__Ziel der Aufgabe__: Stelle bitte alles von der Zeile mit „Identify the location“ bis einschließlich der letzten Zeile als nummerierte Liste ohne Leerzeilen dar. Lass die Bilder in der Antwort weg.

__Arbeitsdaten__:
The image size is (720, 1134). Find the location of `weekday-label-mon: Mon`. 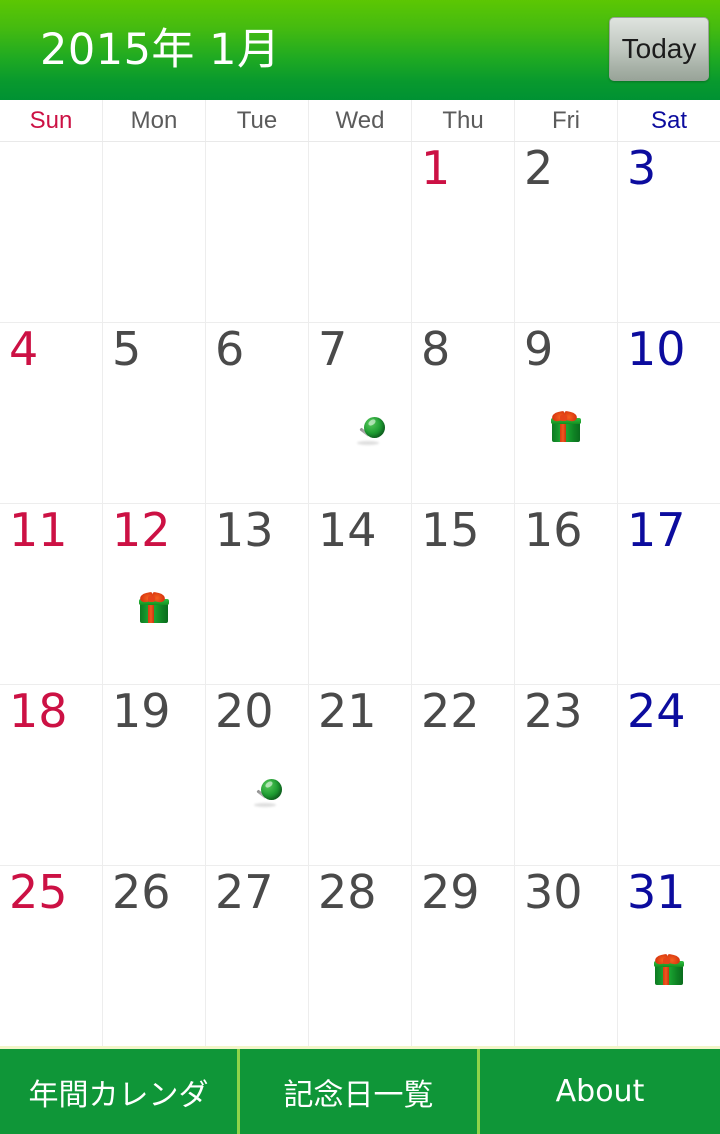

weekday-label-mon: Mon is located at coordinates (154, 120).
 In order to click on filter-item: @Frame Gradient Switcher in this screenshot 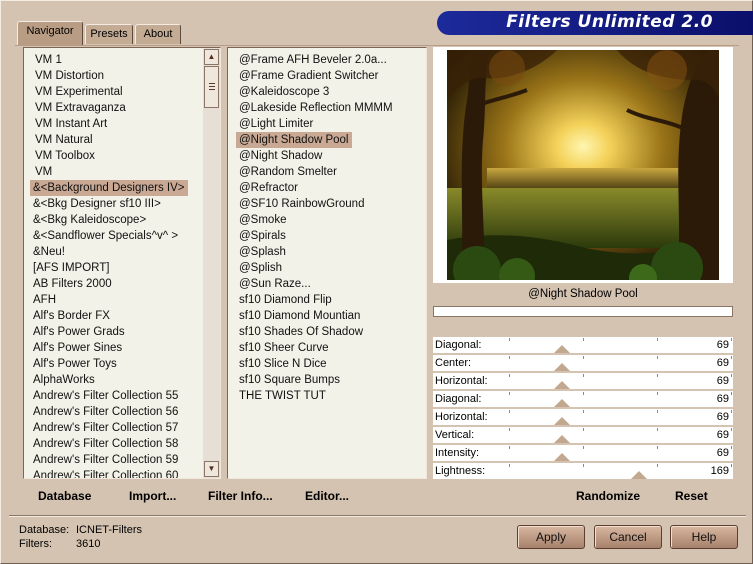, I will do `click(309, 76)`.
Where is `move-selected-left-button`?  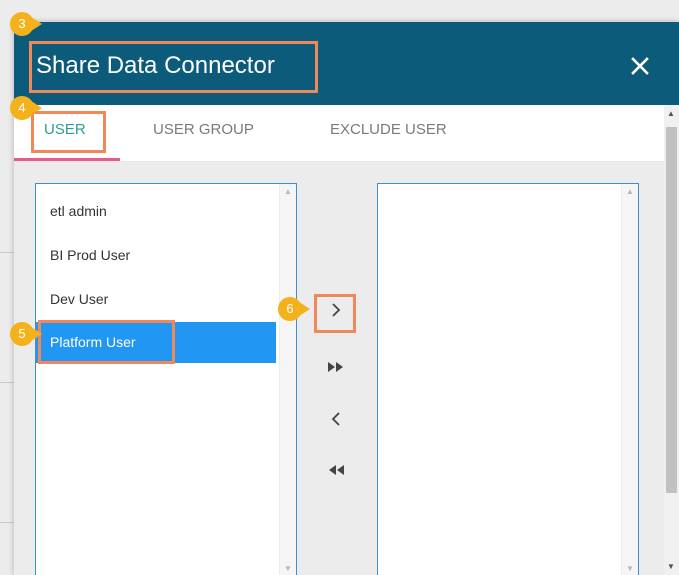 move-selected-left-button is located at coordinates (336, 419).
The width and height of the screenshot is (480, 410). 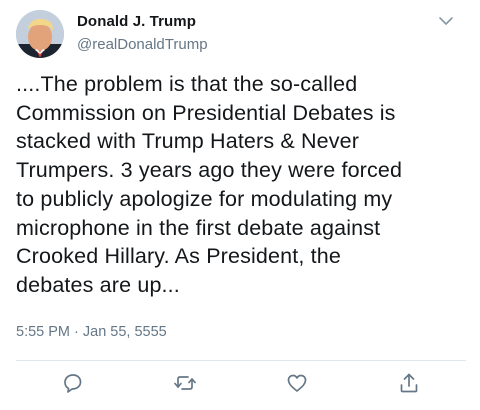 What do you see at coordinates (204, 198) in the screenshot?
I see `tweet-text-line: to publicly apologize for modulating my` at bounding box center [204, 198].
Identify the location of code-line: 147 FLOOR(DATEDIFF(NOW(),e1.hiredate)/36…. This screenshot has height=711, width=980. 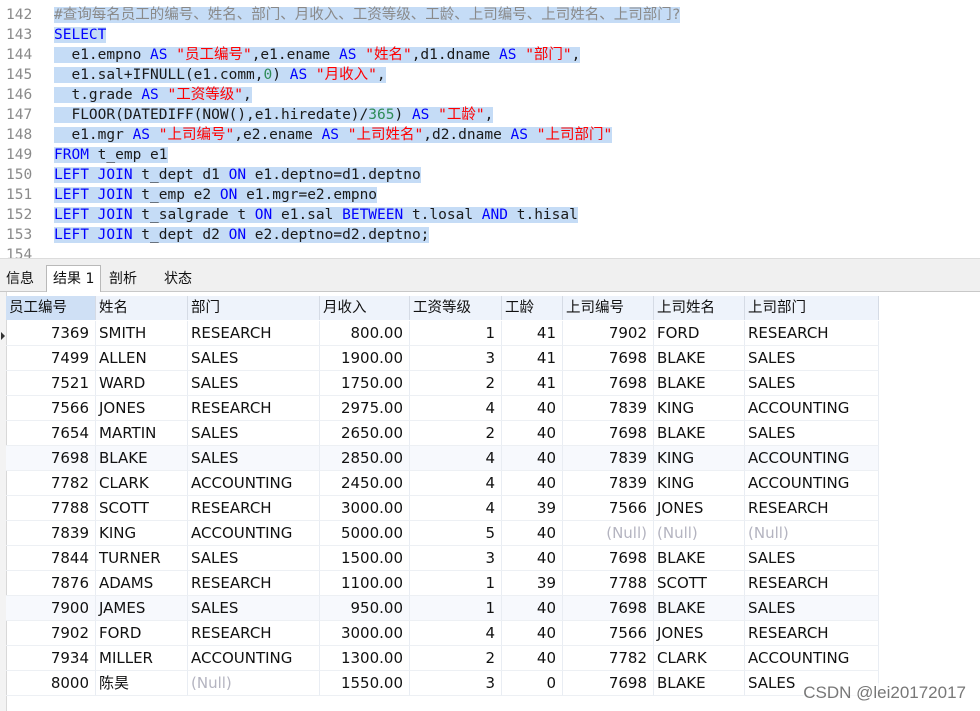
(490, 115).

__Schriftliche Antwort__:
1. Identify the location of code-line: 147 FLOOR(DATEDIFF(NOW(),e1.hiredate)/36…. This screenshot has height=711, width=980. 
2. (490, 115).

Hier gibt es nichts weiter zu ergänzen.